Sue co-chaired the 2004 International Crisis Management Conference for the International Air Transport Association (IATA) and served on the IATA Emergency Response Planners Working Group steering committee from 2002 until her retirement. She is an associate member of the International Society of Air Safety Investigators.
Sue began her career with Alaska Air Group (Alaska Airlines and Horizon Air) in 1985. She has been involved in emergency response planning since 1997; previously she held management positions in customer relations and public affairs.
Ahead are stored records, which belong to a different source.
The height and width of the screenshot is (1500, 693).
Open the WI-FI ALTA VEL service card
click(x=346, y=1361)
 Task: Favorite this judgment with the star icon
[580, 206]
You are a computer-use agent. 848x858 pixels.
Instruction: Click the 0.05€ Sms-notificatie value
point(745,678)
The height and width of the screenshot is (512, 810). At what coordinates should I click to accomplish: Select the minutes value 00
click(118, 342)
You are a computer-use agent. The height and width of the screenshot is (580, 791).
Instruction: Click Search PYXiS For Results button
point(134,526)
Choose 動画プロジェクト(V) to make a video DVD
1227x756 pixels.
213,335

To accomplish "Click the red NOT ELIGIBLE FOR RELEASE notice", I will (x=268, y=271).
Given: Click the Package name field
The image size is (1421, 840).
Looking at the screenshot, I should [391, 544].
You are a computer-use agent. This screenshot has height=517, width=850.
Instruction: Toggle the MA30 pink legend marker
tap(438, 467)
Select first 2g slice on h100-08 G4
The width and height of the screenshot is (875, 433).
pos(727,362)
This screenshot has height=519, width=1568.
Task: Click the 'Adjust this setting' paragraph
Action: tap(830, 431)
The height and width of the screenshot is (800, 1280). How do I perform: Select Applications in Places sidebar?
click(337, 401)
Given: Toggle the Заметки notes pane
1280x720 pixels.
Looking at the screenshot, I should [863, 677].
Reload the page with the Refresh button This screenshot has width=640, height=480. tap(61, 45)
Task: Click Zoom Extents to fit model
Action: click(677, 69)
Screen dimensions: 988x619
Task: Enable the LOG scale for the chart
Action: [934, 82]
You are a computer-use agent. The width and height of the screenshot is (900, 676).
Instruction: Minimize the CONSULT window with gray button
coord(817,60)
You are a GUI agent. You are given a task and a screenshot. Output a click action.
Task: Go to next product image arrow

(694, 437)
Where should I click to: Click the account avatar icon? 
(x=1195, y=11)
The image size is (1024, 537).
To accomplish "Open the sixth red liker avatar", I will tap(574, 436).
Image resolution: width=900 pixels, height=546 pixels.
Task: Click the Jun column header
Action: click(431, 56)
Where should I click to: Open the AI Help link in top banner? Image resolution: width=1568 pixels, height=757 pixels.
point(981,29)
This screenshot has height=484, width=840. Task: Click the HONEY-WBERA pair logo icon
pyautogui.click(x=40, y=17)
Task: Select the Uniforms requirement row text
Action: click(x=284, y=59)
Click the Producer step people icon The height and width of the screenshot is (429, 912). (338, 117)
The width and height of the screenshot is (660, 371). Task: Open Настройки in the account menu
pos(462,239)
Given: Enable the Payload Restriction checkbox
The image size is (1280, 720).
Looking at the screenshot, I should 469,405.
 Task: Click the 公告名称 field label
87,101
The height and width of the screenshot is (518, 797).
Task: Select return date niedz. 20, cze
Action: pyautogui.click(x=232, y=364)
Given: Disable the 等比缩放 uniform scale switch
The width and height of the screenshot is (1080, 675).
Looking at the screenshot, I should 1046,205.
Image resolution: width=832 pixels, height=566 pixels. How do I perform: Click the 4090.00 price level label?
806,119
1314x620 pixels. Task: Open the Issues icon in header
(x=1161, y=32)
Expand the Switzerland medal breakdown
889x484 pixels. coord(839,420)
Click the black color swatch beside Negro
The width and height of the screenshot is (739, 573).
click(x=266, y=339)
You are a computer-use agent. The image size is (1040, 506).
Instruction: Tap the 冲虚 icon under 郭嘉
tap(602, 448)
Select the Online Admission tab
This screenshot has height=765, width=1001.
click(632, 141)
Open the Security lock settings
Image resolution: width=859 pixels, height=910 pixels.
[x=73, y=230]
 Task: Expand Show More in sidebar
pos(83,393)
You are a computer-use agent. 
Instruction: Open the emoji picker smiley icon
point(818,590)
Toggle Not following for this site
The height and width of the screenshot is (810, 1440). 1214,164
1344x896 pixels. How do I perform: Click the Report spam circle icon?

A native of Seattle, she holds bachelor's degrees in Russian Language & Literature and Russian & East European Studies from the University of Washington.
You can visit her personal website HERE.
Aviation Security Specialist joins the U.S.C. Aviation Security program from 29 years of active counter-terrorism and anti-hijacking experience. Mr. Winn is a 1962 graduate of Pennsylvania Military Collegewith a BA in International relations (Law). He is a former U.S. marine officer, with combat experience in Vietnam and special operations in Thailand.
He has post graduate studies in numerous extended counter-terrorism courses at the U.S. Marine Corps Schools at Quantico, Va. Mr. Winn also has studied at the University of California Los Angeles.
He has completed numerous FAA Security Programs and he has lectured at the FAA Academy at Oklahoma City, OK. Mr. Winn has been a guest lecturer at Purdue University and Oklahoma State University School of Aviation Science.
Mr Winn graduated from the U.S. Treasury Dept. Law Enforcement Academy and the Special Agent Training Academy of the U.S. Secret Service.
Mr. Winn also completed several other U.S. Secret Service advanced training schools.
He was a primary aviation security expert requested to testify at the Pan American flight #103 investigation.
Mr. Winn is a co-author of a recently published security college level text book. He is currently employed in the civil aviation industry as a security expert. He is a member of the Assoc . of Former Agents of the U.S. Secret Service, IACP, U.S. Marine Corps. Assoc, NSA, and the Royal Marine Assoc.
Harrison Wolf, B.A., M.P.P is currently the lead course manager, researcher, and liaison for Unmanned Aircraft Systems for the USC Aviation Safety & Security Program within Viterbi School of Engineering. He sat on the RTCA SC-203 Safety Work group and the Human Factors sub-work group. Currently, he is developing courses for Safety Management Systems for RPAs. He has presented Human Factors for UAS Paper for CASI Aerospace Conference April 2013 in Toronto, Canada, UAS Integration into the NAS papers for IEEE Aerospace, and an analysis of recent FAA Activities through Regulation and Economics. Harrison has published previous work on UAS Integration Regulation Framework, International Trafficking in Arms Regulation Reforms and Safety Management Systems for Aerospace all with IEEE Aerospace. His research interests are government regulations, technology policy framework, and Remotely Piloted Aircraft Integration efforts into the National Airspace.